MATERIAL FOR THE TASK:
__________________________________________________

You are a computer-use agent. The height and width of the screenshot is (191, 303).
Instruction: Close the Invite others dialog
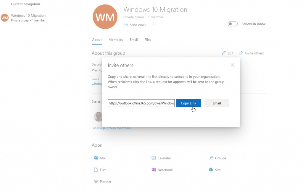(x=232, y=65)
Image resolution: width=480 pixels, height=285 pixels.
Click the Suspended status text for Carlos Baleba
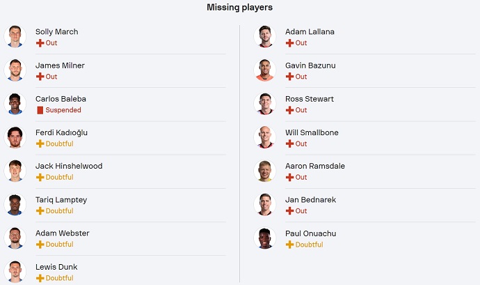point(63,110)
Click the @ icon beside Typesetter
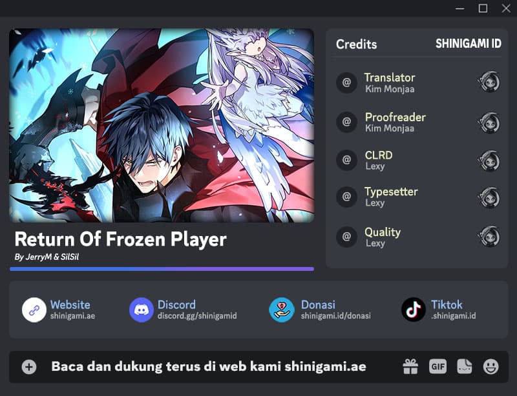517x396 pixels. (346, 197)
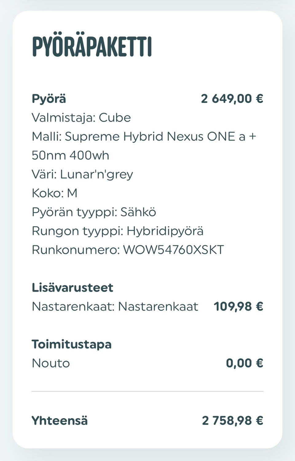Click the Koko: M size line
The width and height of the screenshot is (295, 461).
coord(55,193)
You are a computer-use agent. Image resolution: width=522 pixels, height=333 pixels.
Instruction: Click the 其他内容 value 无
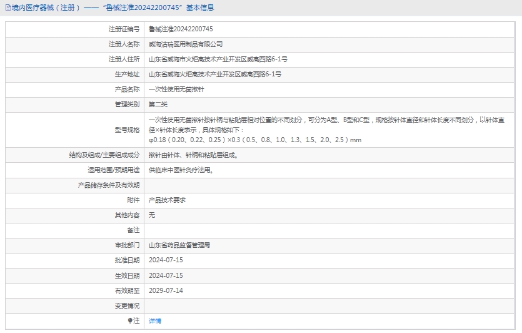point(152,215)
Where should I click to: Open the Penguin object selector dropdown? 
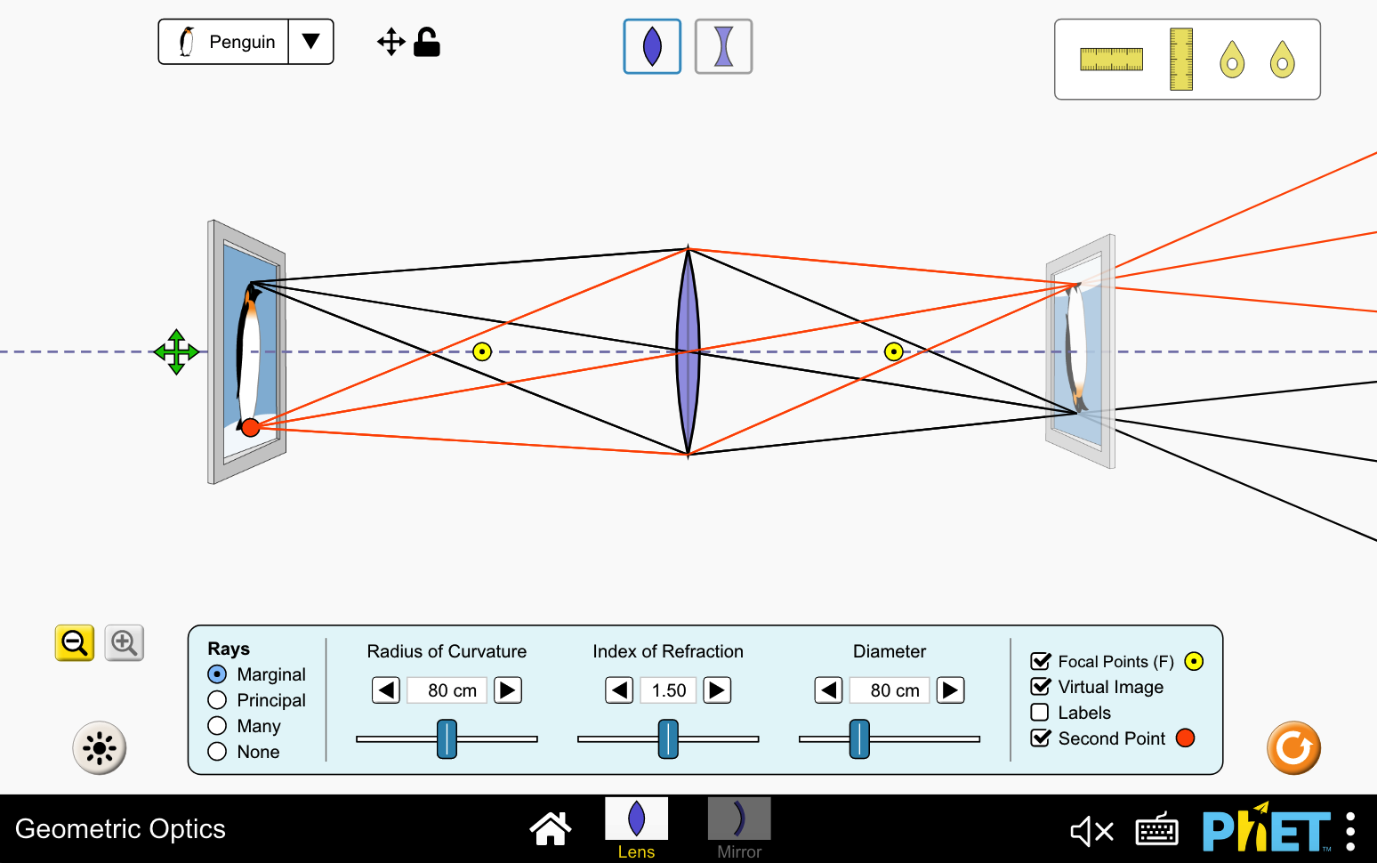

__________________________________________________

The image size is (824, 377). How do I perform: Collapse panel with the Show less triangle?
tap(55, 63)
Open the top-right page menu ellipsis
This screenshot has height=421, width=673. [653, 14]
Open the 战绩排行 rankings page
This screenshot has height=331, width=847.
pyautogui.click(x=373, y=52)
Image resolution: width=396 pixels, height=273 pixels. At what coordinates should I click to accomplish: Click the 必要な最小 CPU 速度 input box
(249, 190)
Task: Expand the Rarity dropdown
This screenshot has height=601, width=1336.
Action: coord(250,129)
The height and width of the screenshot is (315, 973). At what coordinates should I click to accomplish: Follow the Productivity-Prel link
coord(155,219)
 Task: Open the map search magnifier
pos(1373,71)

__________________________________________________

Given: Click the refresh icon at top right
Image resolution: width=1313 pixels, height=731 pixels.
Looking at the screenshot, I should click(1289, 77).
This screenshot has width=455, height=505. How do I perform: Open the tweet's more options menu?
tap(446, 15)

__________________________________________________

WORK TASK: Above are some records. Copy each of their lines that holds the string "agent".

ANSWER AREA:
You are a computer-use agent. The height and width of the screenshot is (191, 303).
You are a computer-use agent. Image resolution: width=522 pixels, height=333 pixels.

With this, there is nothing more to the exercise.